The result of revenge [ディアラバ]
第12章 What we want to protect~守りたいもの
なんて言ってやったらいい?
普段通りにからかってやるか?
ユウラの部屋に向かいながら無駄なことばかり考えた...
ホント、オレらしくない。
アイツのことになると、いつからか臆病になっていたんだ...
最後くらい素直に、オレの想い伝えたっていいよね?
ねぇ、兄さん...兄さんは言わないの?
たどり着いた部屋の前。
────?!
何かおかしい。
ユウラの気配が感じられない───
オレは居てもたってもいられず、すぐにドアを開けた...
そして目の前に広がったのは、誰も居ない空っぽの部屋だった。
「...どうなってんだよ...」
その光景を目の前に、ただ立ち尽くすしか他に出来る事は無かった。
いや、まさかそんな...ユウラのことだ、どっか他のトコにでも出歩いてるんじゃないの?

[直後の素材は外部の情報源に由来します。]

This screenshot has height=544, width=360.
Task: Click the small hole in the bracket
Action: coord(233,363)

だけど、冷静になってやっと感じていた違和感は、現実のモノだった。
もう万魔殿からアイツの気配は感じない───
オレはすぐに兄さんの部屋へと向かった...
「兄さん!いるんでしょ?!...開けるよ!」
「いきなり何だ、そう大きな声を出すな。」
ドア越しに聴こえた兄さんの声
兄さんだって分かってるはずなのに、どうして冷静で居られるんだよ...
オレはドアを開けて、兄さんに対して怒りをぶつけた。
「ねぇ兄さん!ユウラが、もうどこにも居ないんだけど。兄さんも気が付いてるんでしょ?!何でそうやって平気で居られてるワケ?」
「......。」
窓際に立ち、窓の外を見ている後ろ姿...
オレの問い掛けに答えてはくれない。
「兄さんはいつもそうだ!!何でも一人で考えて、勝手に決めて。...どうして...どうしてオレに頼ってくれないんだよ...」
とてつもなく不愉快な思いが押し寄せてくる
不愉快で、こうして立っているのすらめんどくさい。
オレは兄さんのベッドへと腰掛け後ろに手をついて天井を見上げた
「...チッ、またそうやって全部自分の頭の中でだけで解決するんだ。兄さんはいつからそんなに───」
「黙れシン!!それ以上私にその様な戯れ言を口にするでない!私だって分かっている。今この時が本当に訪れた...そう後悔している。今になって、だ。」